* PROVIDED TEXT:
______

There's also a story in which Shiva came in the form of a saint called Vibhooti Seethar and built a wall, as per the wish of the King who ruled the place. It is believed that Rama worshipped Shiva here and hence, as proof, the lake of Rama (Rama Tirtham) is present here. It is also believed that Brahma and Indra worshipped Akhilandeshwari here and composed stotrams, namely the,
- Brahma Kruta Akhilandeshwari Stotram
- Indra Kruta Akhilandeshwari Stotram.

==Worship==
The idols (moola murtis) of Jambukeswarar (Shiva) and Akhilandeswari are installed opposite to each other – Such temples are known as Upadesa Sthalams. As Akhilandeswari was like a student and Jambukeswara was like a Guru (teacher) in this temple, there is no Thirukalyanam (marriage) conducted in this temple for Jambukeswarar and Akhilandeswari, unlike the other Shiva temples. The sanctum sanctorum (garbhagriha) of goddess Akhilandeswari and the sanctum sanctorum of Prasanna Ganapathi are in the shape of the pranava mantra, "Om" in Tamil script. It is believed that Akhilandeswari was originally an angry deity (ugra devata) and devotees would pray to her only from the outside of the temple. Hence, during one of Adi Sankara's visits, he installed the Prasanna Ganapathi idol right opposite her sanctum and installed a pair of Sri Chakra thaatankas (ear-rings) to reduce her anger. The Sri Chakra carvings on the earrings eventually absorbed the angry power of the goddess and continue to hold it to this day. Apart from daytime when she is Akhilandeswari and after Arthajama puja during the night time she again returns to her fierce form. No one dares to enter once her sanctum is closed. Even many have witnessed the glimpse of her during Arthajama pooja. Akhilandeswari is such a kind goddess who fulfills our wishes if we seek her with true devotion and love. The Jambukeswarar Temple of Thiruvanaikovil is located near the Sri Ranganathaswami Temple of Srirangam, which is home to the deity Ranganatha. Hence during the Tamil month of Margazhi, it is believed that Ranganatha sends garlands, jewellery, sarees and gifts to his sister Akhilandeswari.

______

Source records
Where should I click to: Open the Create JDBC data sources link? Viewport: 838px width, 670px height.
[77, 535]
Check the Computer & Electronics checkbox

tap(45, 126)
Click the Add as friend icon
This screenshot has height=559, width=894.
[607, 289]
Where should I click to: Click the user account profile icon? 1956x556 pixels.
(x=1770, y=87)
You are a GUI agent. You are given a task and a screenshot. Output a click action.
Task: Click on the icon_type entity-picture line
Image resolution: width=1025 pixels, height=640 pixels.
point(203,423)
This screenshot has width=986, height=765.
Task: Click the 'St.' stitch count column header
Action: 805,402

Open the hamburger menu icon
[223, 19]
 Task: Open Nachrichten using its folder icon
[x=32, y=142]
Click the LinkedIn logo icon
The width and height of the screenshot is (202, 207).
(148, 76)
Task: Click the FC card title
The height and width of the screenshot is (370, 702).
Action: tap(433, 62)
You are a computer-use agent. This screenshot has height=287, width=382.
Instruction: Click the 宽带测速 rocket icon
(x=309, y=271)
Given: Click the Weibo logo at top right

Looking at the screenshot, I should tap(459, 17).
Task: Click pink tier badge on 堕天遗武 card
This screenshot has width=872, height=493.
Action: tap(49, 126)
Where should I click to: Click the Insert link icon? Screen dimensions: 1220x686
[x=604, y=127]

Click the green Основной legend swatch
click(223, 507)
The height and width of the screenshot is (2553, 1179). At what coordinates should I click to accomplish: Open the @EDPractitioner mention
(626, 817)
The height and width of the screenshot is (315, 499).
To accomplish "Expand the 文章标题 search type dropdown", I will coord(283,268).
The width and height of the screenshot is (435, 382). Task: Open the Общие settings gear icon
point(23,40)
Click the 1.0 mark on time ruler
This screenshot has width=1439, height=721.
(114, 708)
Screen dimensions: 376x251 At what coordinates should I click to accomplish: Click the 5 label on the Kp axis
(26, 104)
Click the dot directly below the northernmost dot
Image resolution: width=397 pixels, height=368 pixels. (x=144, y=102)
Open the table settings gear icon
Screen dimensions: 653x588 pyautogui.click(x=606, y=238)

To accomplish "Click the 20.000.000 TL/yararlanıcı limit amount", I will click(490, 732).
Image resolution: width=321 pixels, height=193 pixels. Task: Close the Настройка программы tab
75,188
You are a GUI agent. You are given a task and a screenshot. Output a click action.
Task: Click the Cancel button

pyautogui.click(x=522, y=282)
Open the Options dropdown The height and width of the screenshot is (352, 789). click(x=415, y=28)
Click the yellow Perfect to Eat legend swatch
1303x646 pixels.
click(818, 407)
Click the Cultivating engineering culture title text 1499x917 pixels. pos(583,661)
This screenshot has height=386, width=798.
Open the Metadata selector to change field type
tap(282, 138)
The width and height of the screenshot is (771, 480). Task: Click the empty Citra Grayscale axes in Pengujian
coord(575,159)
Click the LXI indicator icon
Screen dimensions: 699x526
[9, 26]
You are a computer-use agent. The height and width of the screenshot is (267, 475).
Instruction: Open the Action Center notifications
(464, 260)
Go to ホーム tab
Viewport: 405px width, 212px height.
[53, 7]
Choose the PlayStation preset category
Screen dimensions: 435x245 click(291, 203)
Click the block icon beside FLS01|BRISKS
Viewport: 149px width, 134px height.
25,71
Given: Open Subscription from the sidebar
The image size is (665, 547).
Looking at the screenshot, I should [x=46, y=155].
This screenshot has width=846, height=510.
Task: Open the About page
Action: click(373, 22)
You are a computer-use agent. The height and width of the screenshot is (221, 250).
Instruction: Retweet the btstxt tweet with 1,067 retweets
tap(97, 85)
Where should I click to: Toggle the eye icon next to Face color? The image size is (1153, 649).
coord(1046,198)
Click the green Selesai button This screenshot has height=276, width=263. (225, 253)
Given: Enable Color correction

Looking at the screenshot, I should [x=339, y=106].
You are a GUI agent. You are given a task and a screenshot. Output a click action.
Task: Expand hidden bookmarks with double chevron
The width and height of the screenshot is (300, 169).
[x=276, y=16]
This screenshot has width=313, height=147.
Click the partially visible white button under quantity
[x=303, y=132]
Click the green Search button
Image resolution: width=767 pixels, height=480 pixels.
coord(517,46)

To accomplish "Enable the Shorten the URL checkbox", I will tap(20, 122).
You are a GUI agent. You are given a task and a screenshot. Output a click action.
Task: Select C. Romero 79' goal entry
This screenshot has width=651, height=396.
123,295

______

* QUESTIONS ON THE MATERIAL:
a: According to the temple passage, why is no Thirukalyanam held for Jambukeswarar and Akhilandeswari in this temple? Answer in one to three sentences.
b: Answer these questions from the temple passage:
(i) What are temples called whose idols of Jambukeswarar and Akhilandeswari are installed opposite each other?
(ii) What lake is said to be present as proof that Rama worshipped Shiva here?
(iii) During which Tamil month is Ranganatha believed to send gifts to Akhilandeswari?
The items stand apart from the temple passage as separate material.

* TASK RESULTS:
a: No Thirukalyanam is held because Akhilandeswari was like a student and Jambukeswara was like a Guru (teacher) in this temple. This sets it apart from other Shiva temples.

b:
(i) Upadesa Sthalams
(ii) The lake of Rama (Rama Tirtham)
(iii) Margazhi